Chapter 28 Quiz: Decision Trees and Random Forests

Contributors to Introduction to Data Science

Chapter 28 Quiz: Decision Trees and Random Forests

Instructions: This quiz tests your understanding of Chapter 28. Answer all questions before checking the solutions. For multiple choice, select the best answer — some options may be partially correct. For short answer questions, aim for 2-4 clear sentences. Total points: 100.

Section 1: Multiple Choice (10 questions, 4 points each)

Question 1. In a decision tree, which component makes the final prediction?

(A) The root node
(B) Internal nodes
(C) Leaf nodes
(D) Branches

Answer

**Correct: (C)** Leaf nodes are the endpoints of the tree where predictions are made. The root node asks the first question, internal nodes ask subsequent questions, and branches represent the answers.
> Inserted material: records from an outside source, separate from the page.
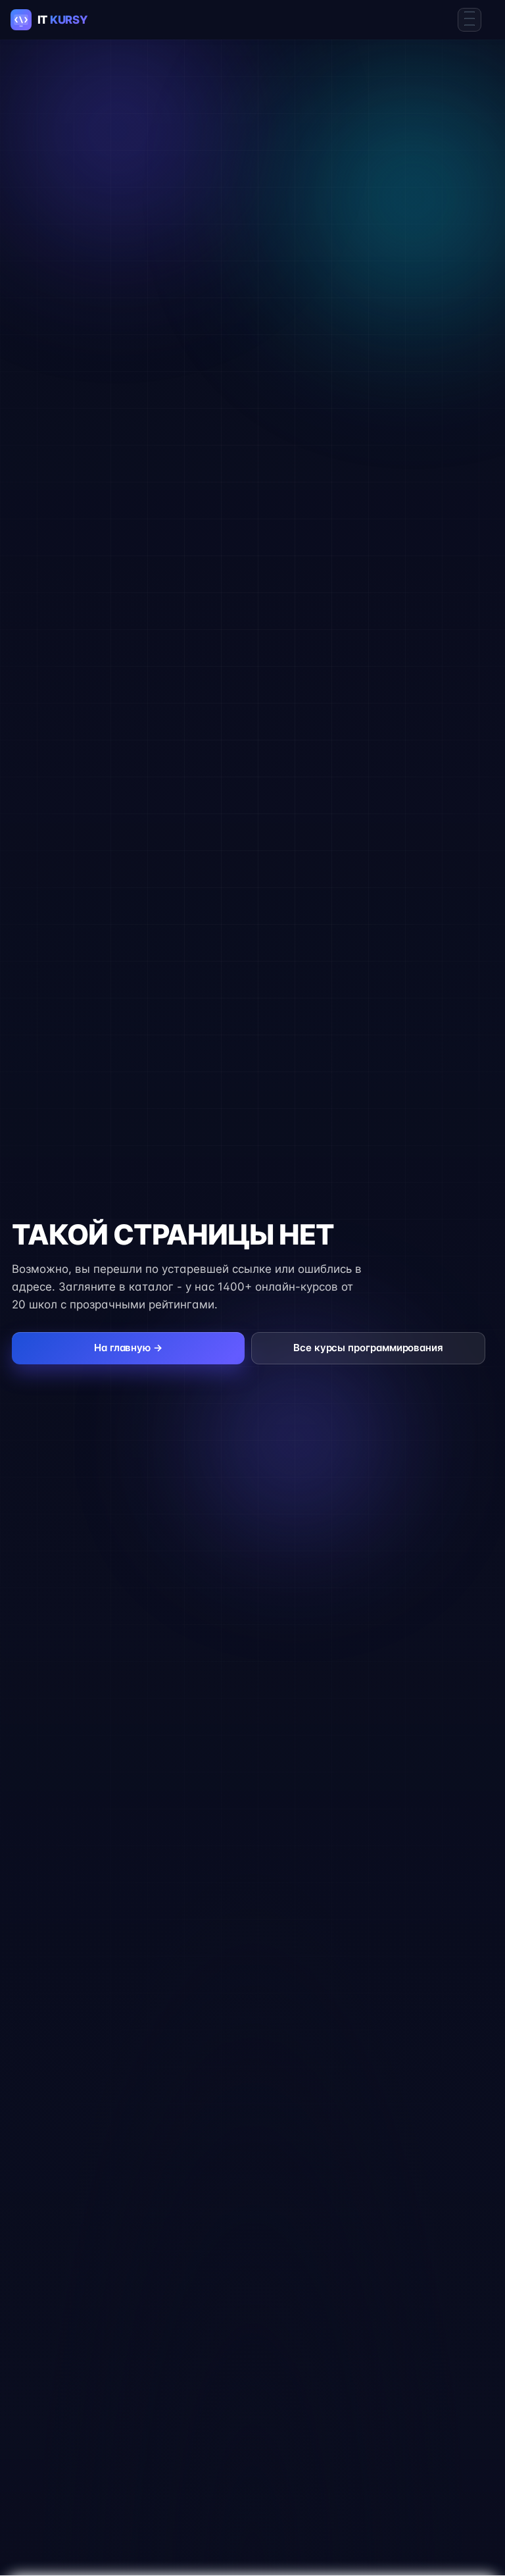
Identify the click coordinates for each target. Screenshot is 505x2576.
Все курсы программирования (368, 1347)
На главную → (128, 1347)
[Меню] (469, 20)
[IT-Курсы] (60, 19)
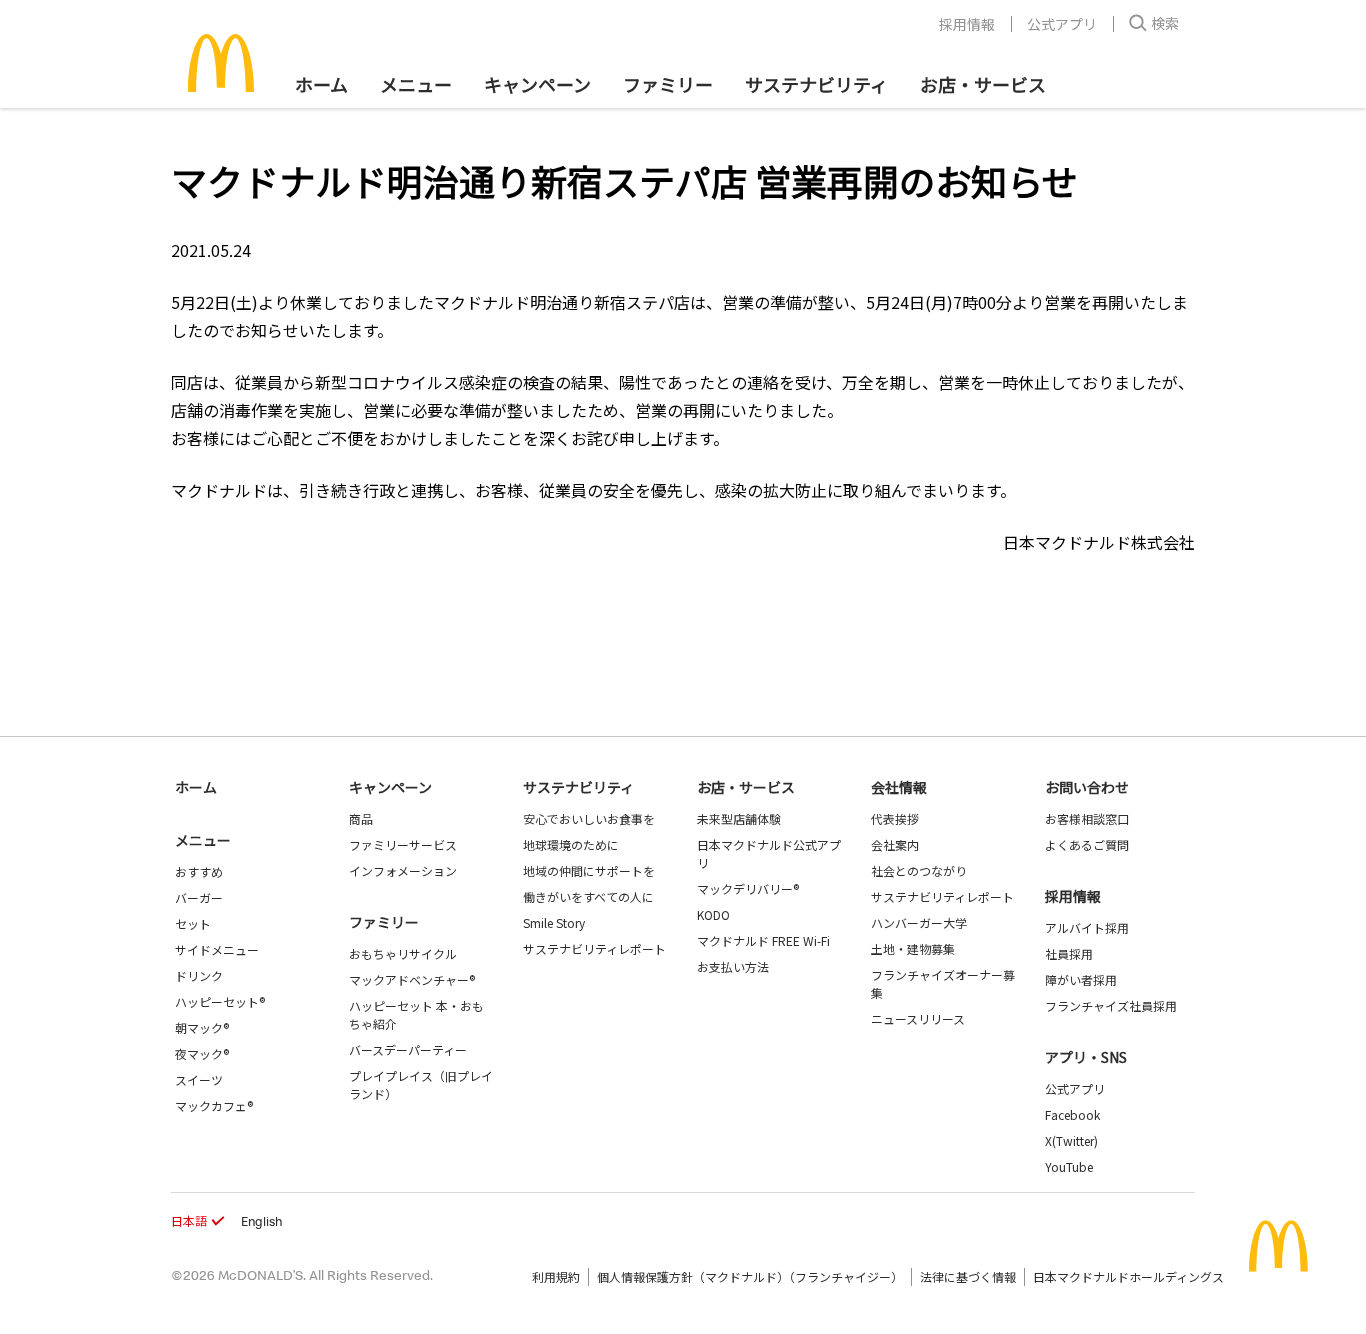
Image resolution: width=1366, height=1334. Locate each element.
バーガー (199, 897)
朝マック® (202, 1027)
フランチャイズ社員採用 (1111, 1005)
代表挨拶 (895, 818)
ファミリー (668, 84)
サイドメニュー (217, 949)
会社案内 (895, 844)
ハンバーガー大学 (919, 922)
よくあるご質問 (1087, 844)
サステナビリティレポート (594, 948)
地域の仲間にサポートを (589, 870)
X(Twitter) (1071, 1140)
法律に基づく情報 (968, 1276)
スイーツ (199, 1079)
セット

A sample "falls through" the tree from the root until it reaches a leaf, which provides the prediction (a class label for classification or a number for regression).

Question 2. A node contains 60 samples of class A and 40 samples of class B. What is its Gini impurity?

(A) 0.24
(B) 0.48
(C) 0.50
(D) 0.60

Answer

**Correct: (B)** Gini = 1 - (60/100)² - (40/100)² = 1 - 0.36 - 0.16 = 0.48. - **(A)** 0.24 would be half the correct answer — a common arithmetic error if you forget the formula. - **(C)** 0.50 is the maximum Gini impurity for two classes (50/50 split), which this is not. - **(D)** 0.60 is the proportion of class A, not the Gini impurity.

Question 3. Why don't decision trees require feature scaling (e.g., standardization)?

(A) Decision trees are immune to all data preprocessing issues
(B) Trees make splits based on threshold comparisons within each feature, not on distances or weighted sums across features
(C) Scikit-learn automatically scales features inside DecisionTreeClassifier
(D) Feature scaling has no effect on any machine learning algorithm

Answer

**Correct: (B)** Decision trees split data by asking "Is feature X above or below threshold T?" This comparison happens within a single feature, so the scale of that feature relative to other features doesn't matter. Whether GDP is measured in dollars ($50,000) or millions ($0.05M), the tree finds the same optimal split point. This contrasts with algorithms like logistic regression or k-nearest neighbors, which compute weighted sums or distances across features and are therefore affected by scale.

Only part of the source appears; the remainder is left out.